When Recycled distortion is subtracted from SGE withdrawals, the result can be viewed as ‘True Chinese gold demand’.

On the Demand side:

Chinese Wholesale Gold Demand = Consumer Demand + Institutional Demand + Recycled Distortion

where Institutional Demand = Direct Gold Purchases At The SGE

SGE Gold Withdrawals – Recycled Distortion = “True Chinese gold demand”

and “True Chinese Gold Demand” = Consumer Demand + Institutional Demand

As a reminder, standard gold ingots and bars are VAT exempt when sold on the SGE but not when sold outside the SGE (off SGE). In contrast, non-standard gold is VAT exempt when sold outside the SGE, and non-standard gold cannot be traded on the SGE.

Standard gold refers to gold ingots of 1 kg, 3 kg (both 999.9 fine), and 12.5 kg  (995 fine) weights, and also gold bars of 0.1 kg and 0.05 kg (both of which 999.9 fine). An example of non-standard gold would be a 0.2 kg (200 gram) gold bar.

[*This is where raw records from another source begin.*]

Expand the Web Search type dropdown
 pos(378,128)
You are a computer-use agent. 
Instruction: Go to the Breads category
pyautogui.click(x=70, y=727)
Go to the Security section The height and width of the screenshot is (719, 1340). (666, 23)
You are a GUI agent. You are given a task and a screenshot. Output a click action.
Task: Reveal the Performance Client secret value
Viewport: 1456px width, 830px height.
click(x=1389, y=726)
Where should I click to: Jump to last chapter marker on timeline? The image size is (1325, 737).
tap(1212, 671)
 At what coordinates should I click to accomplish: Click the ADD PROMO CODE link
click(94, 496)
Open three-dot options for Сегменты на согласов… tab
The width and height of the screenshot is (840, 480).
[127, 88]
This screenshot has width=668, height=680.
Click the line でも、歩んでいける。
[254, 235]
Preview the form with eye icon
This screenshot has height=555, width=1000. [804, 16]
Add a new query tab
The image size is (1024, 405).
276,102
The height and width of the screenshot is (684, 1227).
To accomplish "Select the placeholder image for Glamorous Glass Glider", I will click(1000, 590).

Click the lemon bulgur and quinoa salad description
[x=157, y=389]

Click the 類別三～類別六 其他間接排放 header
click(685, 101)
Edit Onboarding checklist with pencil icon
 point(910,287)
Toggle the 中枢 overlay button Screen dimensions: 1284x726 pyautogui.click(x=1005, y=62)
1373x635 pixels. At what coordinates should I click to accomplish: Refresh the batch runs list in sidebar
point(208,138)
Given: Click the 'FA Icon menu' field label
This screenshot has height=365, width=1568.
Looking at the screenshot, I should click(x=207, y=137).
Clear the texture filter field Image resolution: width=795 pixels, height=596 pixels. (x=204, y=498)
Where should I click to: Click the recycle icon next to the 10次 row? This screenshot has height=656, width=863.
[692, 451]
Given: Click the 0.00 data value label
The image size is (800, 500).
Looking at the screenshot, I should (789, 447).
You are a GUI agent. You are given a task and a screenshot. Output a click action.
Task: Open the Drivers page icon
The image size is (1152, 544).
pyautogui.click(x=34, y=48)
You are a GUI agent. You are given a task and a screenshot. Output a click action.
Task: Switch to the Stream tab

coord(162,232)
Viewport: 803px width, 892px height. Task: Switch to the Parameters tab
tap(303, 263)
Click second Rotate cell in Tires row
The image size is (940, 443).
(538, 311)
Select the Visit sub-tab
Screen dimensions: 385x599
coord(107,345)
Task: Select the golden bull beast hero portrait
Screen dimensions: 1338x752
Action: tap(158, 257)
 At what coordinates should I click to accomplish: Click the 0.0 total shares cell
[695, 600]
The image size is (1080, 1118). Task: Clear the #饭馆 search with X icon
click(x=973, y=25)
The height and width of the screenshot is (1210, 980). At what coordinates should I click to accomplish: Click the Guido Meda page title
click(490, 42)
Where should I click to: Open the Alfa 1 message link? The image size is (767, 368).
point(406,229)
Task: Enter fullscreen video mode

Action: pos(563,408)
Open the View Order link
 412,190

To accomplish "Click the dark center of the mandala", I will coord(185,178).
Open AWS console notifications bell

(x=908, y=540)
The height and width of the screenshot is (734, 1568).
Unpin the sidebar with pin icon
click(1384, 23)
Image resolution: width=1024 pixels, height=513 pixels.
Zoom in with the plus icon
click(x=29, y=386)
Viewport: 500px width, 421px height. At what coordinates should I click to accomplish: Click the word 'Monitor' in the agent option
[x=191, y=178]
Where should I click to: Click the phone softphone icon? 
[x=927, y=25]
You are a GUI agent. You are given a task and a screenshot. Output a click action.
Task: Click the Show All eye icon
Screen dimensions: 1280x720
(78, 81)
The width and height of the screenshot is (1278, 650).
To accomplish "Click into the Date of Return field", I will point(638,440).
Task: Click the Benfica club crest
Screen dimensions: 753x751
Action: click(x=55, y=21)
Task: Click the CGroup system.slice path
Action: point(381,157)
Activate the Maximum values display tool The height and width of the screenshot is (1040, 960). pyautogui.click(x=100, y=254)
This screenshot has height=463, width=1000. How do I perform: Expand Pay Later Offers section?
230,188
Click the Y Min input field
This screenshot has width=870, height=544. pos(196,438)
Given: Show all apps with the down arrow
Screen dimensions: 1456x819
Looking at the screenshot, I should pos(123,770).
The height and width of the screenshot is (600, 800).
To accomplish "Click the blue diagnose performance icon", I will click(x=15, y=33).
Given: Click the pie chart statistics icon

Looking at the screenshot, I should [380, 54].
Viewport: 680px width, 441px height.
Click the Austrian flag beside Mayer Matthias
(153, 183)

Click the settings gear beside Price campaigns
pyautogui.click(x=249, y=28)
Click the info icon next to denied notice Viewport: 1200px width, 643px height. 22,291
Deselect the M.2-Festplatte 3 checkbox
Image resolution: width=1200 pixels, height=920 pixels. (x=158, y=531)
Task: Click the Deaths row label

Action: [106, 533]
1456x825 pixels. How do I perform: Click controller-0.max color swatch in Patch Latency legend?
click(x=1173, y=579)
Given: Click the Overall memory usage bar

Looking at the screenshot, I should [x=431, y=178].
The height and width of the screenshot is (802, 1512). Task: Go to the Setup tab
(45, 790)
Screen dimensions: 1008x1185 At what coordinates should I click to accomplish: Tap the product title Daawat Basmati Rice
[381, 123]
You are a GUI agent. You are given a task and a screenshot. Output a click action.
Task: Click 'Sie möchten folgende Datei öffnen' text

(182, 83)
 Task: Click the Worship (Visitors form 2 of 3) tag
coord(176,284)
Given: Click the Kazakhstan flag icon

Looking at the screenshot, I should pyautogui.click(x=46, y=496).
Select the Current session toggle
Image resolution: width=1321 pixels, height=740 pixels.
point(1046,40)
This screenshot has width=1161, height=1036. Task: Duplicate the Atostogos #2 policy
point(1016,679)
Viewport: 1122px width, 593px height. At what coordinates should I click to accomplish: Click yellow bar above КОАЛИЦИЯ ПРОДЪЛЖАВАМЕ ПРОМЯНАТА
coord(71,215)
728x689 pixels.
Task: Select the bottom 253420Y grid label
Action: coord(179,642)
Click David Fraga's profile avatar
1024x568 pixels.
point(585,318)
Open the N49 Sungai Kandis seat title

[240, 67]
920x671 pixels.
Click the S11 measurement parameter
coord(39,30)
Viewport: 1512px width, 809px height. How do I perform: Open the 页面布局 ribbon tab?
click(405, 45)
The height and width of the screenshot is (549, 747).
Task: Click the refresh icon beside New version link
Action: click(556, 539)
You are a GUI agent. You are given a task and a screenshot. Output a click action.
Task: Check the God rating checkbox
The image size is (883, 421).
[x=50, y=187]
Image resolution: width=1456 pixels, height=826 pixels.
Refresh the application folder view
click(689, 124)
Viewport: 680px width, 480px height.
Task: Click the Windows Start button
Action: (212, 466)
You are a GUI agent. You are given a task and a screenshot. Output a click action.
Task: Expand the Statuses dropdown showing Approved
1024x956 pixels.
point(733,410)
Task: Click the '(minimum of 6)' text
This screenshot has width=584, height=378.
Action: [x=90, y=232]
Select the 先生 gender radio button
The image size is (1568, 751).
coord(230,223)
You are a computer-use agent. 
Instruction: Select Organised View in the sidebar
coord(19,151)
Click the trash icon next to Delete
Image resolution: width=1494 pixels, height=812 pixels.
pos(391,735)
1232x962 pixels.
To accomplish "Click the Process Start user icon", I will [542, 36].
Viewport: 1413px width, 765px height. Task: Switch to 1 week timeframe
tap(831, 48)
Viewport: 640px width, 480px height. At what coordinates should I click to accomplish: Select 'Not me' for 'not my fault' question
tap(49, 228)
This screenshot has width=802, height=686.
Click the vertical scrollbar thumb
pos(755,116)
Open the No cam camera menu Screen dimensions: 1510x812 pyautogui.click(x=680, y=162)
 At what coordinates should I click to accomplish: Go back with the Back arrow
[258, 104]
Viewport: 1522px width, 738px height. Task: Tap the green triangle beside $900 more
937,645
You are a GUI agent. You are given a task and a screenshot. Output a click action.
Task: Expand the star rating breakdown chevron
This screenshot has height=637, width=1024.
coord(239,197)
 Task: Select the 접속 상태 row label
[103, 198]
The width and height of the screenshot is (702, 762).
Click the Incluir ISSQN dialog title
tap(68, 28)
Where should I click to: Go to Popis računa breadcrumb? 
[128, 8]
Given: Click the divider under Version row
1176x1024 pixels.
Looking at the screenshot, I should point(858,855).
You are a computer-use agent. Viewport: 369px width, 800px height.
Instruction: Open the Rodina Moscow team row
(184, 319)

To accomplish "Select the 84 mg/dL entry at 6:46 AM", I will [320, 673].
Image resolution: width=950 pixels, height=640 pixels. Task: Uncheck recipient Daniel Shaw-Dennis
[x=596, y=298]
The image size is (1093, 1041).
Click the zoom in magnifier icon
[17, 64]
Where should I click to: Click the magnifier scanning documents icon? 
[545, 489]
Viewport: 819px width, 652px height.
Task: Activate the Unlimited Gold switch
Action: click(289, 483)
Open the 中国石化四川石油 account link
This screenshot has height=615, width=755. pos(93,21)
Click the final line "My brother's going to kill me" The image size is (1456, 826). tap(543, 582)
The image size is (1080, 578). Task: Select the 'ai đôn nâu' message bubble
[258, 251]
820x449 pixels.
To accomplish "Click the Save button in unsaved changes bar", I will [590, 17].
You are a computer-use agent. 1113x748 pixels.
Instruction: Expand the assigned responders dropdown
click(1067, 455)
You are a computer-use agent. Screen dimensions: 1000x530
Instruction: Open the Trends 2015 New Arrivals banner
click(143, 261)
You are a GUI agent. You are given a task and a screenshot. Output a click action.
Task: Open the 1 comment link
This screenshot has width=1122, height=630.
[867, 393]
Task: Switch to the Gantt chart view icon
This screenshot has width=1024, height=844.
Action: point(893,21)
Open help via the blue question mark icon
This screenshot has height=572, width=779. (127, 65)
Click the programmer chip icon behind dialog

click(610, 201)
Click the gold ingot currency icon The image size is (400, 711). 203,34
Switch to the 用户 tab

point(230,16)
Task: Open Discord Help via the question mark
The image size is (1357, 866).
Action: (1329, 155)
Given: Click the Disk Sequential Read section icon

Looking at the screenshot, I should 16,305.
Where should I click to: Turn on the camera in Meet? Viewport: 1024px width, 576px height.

Direct Gold Purchases at the SGE

Given that ‘True Chinese Gold Demand’ comprises both consumer demand and institutional demand, it’s important to look beyond the consumer demand categories of gold jewellery fabrication, gold bar and gold coin demand and industrial fabrication, and to also examine the ‘institutional demand’ category, i.e. a category which really refers both individual and institutional direct purchases of gold on the SGE.